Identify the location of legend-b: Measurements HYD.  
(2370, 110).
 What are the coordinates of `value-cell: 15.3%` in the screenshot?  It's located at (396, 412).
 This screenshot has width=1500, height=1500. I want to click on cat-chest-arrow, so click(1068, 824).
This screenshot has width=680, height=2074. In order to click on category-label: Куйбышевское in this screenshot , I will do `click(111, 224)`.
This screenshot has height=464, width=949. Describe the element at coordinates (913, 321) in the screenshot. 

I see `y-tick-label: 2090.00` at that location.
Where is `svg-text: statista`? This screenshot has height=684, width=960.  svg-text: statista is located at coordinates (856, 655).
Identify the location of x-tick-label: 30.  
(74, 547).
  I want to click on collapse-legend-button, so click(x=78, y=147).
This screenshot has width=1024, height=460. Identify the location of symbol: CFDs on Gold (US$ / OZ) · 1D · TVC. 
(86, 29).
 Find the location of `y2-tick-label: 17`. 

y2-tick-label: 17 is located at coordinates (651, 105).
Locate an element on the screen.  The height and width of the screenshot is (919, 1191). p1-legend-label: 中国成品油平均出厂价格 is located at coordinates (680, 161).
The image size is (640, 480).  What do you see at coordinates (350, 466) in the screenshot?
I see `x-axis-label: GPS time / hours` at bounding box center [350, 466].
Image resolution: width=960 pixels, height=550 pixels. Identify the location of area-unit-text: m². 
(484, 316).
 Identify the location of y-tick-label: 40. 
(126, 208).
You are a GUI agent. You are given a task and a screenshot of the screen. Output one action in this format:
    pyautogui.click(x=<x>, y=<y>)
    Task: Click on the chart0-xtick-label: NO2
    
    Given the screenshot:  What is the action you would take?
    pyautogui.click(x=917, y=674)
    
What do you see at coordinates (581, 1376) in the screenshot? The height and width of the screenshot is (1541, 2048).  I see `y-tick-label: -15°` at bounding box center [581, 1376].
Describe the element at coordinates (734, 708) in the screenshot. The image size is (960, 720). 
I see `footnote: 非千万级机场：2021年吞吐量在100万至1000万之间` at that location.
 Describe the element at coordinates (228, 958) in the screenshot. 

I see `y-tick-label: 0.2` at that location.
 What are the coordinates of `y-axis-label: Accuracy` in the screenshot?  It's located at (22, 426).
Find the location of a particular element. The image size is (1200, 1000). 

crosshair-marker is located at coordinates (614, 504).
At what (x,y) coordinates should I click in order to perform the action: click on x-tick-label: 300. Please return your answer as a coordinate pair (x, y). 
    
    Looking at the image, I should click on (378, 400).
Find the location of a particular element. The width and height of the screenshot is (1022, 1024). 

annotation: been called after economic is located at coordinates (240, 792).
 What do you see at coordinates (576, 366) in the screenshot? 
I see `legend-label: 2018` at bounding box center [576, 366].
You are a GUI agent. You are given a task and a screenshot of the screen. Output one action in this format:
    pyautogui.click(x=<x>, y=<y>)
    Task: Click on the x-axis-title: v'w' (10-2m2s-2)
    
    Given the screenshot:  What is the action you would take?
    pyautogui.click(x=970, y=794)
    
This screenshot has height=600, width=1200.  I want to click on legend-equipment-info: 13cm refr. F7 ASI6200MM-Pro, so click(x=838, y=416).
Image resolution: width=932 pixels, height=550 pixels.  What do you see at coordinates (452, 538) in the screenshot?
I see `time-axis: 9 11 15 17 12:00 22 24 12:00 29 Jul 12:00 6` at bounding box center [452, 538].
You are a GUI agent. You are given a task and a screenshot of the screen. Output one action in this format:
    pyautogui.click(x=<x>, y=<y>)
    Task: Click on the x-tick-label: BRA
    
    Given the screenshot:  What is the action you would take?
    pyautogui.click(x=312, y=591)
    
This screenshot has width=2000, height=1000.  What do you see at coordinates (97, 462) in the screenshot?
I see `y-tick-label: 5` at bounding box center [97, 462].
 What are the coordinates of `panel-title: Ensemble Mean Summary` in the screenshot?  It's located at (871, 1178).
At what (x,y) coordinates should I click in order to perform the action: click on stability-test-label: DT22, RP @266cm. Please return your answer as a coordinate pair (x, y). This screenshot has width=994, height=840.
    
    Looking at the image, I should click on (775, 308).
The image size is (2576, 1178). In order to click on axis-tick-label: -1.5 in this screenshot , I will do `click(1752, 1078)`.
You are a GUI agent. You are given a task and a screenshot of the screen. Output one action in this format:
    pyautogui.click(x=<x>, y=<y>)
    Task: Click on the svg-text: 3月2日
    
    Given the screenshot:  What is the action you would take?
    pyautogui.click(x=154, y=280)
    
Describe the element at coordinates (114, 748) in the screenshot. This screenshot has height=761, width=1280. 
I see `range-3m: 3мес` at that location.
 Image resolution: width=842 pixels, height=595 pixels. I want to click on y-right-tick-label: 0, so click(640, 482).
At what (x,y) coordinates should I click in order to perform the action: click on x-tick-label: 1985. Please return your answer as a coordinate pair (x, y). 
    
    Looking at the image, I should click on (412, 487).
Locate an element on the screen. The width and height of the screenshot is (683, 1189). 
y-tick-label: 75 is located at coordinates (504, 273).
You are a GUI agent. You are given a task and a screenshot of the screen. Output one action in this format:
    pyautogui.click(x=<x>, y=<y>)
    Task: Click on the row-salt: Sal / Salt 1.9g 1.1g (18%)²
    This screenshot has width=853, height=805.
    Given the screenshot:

_ _ _ _ _

• What needs to be done: Copy out the material word for word, from its first line up to and including the line with "coordinates (856, 655).".

• Reply to the exercise:
Identify the location of legend-b: Measurements HYD.  
(2370, 110).
 What are the coordinates of `value-cell: 15.3%` in the screenshot?  It's located at (396, 412).
 This screenshot has width=1500, height=1500. I want to click on cat-chest-arrow, so click(1068, 824).
This screenshot has width=680, height=2074. In order to click on category-label: Куйбышевское in this screenshot , I will do `click(111, 224)`.
This screenshot has height=464, width=949. Describe the element at coordinates (913, 321) in the screenshot. 

I see `y-tick-label: 2090.00` at that location.
Where is `svg-text: statista`? This screenshot has height=684, width=960.  svg-text: statista is located at coordinates (856, 655).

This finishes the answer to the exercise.